Tae-joon ushers Seo-young back to his place. Enrique thanks Dok-mi for stepping in to prevent his hyung from jumping to the wrong conclusion.
Dok-mi and Jin-rak both head toward their building, but she changes her mind at the last minute. There’s this terribly sad moment when she starts walking back toward Jin-rak and he gets ready to say something… only to have her brush by to confront Enrique instead. Heart, crushed.
Jin-rak heads inside alone, grumbling that when he asked for a word she said she was tired. But he also changes his mind, turning around and glaring outside like a man on a mission. A bumbling spy mission.
Dok-mi requests that Enrique take her name off his book, which makes him wonder why. She transformed his half-assed manuscript into a piece of good writing, so why doesn’t she want credit for it? Is she that ashamed to be associated with his work? Aw, he would think that, interpreting it as scorn.
She tells him that writers are fiercely protective of the work they pour themselves into—they don’t just offer shared credit like a favor. She actually uses a word that he doesn’t know, and he has to pause to look it up: “Oh, it’s a good meaning.” It’s telling that he thought she meant it negatively when she hadn’t.
He calls himself thoughtless for not thinking of it her way, as befitting the cocky hollow shell he is. Dok-mi apologizes for going overboard in calling him a hollow shell, but he argues that it’s evident that that’s really how she sees him. In fact, that must be why she interfered just now, because she assumed that he’d hurt his hyung, since he’s just “human garbage.”
Dok-mi counters that she did it because she knows how he really feels and was afraid an irrevocable misunderstanding might arise: “Stop doing that, comforting Seo-young and worrying about her. That’s not your duty.”
Enrique argues that he can’t turn a blind eye to a hurting friend, and if misunderstandings arise, they can always be unfurled later. Dok-mi says in her sad way, “There are knots that can’t be unraveled.” He says exasperatedly that he’d dearly love to know what that knot is—this is the first time he’s been this curious to know someone else’s thoughts.
Jin-rak huddles by the trash bins watching when his phone starts to ring.
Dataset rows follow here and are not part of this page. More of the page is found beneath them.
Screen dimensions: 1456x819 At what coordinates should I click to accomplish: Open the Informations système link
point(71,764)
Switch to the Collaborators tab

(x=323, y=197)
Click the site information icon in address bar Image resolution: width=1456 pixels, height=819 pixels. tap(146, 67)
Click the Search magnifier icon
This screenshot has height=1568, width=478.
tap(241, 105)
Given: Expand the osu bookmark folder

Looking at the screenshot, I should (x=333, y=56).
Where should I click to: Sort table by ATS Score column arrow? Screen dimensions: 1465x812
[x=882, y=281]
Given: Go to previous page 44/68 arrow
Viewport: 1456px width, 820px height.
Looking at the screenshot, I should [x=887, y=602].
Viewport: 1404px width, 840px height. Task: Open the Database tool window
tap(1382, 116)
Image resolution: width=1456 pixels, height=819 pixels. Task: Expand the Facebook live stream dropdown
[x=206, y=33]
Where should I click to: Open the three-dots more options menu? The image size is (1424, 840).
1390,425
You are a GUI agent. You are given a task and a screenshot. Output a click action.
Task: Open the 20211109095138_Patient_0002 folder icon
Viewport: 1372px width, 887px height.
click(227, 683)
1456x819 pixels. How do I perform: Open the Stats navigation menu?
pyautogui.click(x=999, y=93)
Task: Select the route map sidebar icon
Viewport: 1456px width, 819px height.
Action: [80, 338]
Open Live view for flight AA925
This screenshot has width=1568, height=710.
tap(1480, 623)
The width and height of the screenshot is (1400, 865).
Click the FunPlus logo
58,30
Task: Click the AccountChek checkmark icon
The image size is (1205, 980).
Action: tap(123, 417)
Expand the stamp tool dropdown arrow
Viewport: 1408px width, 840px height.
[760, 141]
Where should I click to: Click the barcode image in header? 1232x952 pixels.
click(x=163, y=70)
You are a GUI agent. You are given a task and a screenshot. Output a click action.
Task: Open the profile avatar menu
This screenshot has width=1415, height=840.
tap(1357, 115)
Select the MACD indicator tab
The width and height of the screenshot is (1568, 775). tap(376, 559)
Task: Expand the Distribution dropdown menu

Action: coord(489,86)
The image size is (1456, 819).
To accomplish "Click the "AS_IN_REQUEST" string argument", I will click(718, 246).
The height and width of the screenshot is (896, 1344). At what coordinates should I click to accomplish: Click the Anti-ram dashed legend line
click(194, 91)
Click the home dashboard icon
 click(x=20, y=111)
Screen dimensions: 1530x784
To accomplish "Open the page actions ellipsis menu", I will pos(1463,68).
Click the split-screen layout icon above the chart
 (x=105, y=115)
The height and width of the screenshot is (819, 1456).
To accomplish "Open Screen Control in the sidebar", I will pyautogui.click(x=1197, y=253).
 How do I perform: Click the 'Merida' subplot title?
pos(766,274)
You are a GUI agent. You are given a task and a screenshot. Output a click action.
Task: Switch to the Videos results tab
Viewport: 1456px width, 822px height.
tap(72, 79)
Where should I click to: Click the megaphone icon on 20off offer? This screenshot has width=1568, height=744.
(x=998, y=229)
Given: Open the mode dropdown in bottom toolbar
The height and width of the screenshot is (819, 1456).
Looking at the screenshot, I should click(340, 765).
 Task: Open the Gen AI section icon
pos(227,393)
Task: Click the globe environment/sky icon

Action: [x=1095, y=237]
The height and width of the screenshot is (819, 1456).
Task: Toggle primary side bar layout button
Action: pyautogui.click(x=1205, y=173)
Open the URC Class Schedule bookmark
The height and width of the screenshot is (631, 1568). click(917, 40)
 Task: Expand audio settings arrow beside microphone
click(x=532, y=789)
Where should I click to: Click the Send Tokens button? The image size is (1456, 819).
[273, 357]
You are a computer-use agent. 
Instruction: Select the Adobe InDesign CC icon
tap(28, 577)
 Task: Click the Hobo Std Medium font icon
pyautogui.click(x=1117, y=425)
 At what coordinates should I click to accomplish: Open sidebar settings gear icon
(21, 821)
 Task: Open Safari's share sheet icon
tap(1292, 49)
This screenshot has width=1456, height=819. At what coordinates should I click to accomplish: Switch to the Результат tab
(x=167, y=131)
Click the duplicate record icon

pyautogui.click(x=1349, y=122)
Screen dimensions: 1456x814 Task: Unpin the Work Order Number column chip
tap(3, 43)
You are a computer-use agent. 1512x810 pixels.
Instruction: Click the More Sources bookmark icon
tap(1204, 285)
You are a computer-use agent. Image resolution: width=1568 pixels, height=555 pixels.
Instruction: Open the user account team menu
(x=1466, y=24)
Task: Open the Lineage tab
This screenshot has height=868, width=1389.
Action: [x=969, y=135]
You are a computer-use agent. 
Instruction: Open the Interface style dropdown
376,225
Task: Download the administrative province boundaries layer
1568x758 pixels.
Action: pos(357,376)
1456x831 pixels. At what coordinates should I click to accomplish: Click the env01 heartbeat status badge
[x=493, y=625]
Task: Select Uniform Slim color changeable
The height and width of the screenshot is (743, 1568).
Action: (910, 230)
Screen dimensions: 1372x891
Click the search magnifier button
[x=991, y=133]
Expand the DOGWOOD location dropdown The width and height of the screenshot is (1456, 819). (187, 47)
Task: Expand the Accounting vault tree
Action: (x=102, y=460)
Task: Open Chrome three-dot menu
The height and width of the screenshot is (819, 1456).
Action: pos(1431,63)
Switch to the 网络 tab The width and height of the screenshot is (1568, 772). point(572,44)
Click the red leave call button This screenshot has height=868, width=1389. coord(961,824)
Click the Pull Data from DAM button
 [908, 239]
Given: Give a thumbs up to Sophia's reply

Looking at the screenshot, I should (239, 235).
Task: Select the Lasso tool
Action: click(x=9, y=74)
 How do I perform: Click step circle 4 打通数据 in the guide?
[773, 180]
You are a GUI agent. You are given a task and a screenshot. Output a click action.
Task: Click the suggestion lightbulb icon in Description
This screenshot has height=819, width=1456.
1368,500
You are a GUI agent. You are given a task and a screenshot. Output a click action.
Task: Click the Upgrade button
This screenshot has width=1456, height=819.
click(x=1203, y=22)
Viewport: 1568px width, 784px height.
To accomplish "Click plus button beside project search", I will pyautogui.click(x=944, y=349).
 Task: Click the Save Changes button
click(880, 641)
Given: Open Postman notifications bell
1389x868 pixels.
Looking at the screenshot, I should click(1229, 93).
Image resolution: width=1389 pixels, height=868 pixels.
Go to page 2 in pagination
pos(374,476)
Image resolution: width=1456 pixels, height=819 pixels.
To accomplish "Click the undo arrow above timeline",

He fumbles to silence it, popping his head up to see if he’s been noticed—he totally has—and ducks down cringing. Then he gets up and takes his phone call acting perfectly normally, like he totally wasn’t just caught snooping.
As Dok-mi turns to go, Enrique leaps in front to point out that she talked to him first, so they’re back on speaking terms (voiding his earlier agreement to leave her life). He darts off, not giving her a chance to argue.
Jin-rak’s call is with his hilarious PD, who has a few notes. She starts out as a corner insert in his screen, but gradually takes over more and more screen space as she cuts him down.
She starts with his rival character from Spain—is he for real? He’s a genius and warm and candid, all rolled into one? She muses that Rapunzel is likely to fall for him, which has Jin-rak sputtering why, why, WHY? The guy’s leaving in a month! How can that be the basis for love?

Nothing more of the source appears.